Could you explain how this works?
Also, I noticed that your training dataset contains 12 speakers, but you mentioned that only 5 speaker IDs are used. What is the reason for this?
If I have a large dataset but haven’t assigned speaker IDs to everything, what should I do?
Thank you very much.
ok, so if you try training the model itself and log everything in wandb, you are gonna see that using "teacher forcing" method the model is cloning audio very well, even though it is the same audio, its more pure and more realistic than the reference one. I just did not look much into voice cloning as i was aiming for just coherent georgian. they for sure have some "context audio" argument in inference, otherwise this would be impossible.
regarding to your question about the speaker IDs, they probably used some clustering algorithm using some model or their own model, one model that i came across was ECAPA-TDNN, they couldve done something like ECAPA-TDNN embeddings -> k means into n clusters.
about 12 speakers, i did not change their own pretrained model's 5 baked speakers, thats why it happened. fine-tuning doesn't add new speakers. Even though our Common Voice Georgian data had 12 speakers, we can only index into 0-4.
try using automatic speaker assignment for the speaker ID's research which model extracts the speaker embeddings the best, so you can implement some clustering method.
If the model only has 5 fixed speakers, how do you handle speakers whose IDs are greater than 5 in the dataset?
I don’t seem to see any special preprocessing step in the code for handling this case.
the "speaker" field in the training manifest is completely ignored in my setup.
nemo's dataset loader (nemo/collections/tts/data/text_to_speech_dataset.py) only reads the speaker field if a speaker_path JSON file is configured. Our training config (conf/magpietts_georgian.yaml) doesn't set one, so include_speaker = False and every sample defaults to speaker_index = 0 regardless of what's in the manifest.
the speaker IDs (8, 10, 14, etc.) in my manifest are only used by our own train.py (lines 222-234) to pair each training sample with a reference audio clip from the same speaker, this goes into context_audio_filepath / context_audio_codes_path. The model learns speaker characteristics through its context encoder, not through the speaker index.
The 5 baked speaker embeddings (0-4) are a completely separate inference-only mechanism, pre-computed vectors that replace the context encoder at inference time.

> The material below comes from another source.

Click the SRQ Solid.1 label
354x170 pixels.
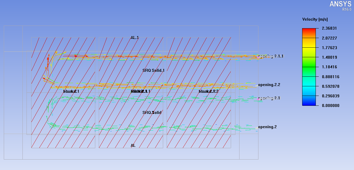tap(154, 70)
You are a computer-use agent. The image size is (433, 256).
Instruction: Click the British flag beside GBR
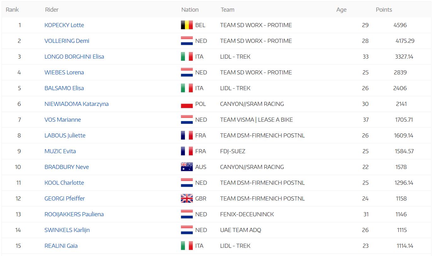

See magpietts.py, i think _prepare_decoder_context.py was the method which basicly "discarded" the context encoder if the embeddings were "baked" inside the model.
What happened is: we fine-tuned with speaker=0 on all samples, so the model learned Georgian "through" speaker 0's embedding. however, i dont think "fixing" this would benefit the model quality at all. the decoder, text encoder and CTC alignment is shared across all speakers, so they are not speaker specific layers. so when we switch to speaker 1 during inference, it just outputs the audio in speaker 1's voice. for sure, I couldve changed the "baked embedding layer".
now getting back to your question about the speaker IDs. honestly, thats up to you, because when i really researched this topic rn with the help of your questions, it came to the point that even if you dont label anything with speakers, you will still get 5 good speakers who know the language you are training on pretty well. however, if you plan on "cloning" some speaker from your dataset, than it might be worth labeling 😀
thank you for the questions and activity, if you got any more questions i might go down the rabbit hole even deeper because this experiment was a matter of a week and i am still learning about this architecture and their code 😀
Thank you for sharing. I will consider testing it in the near future.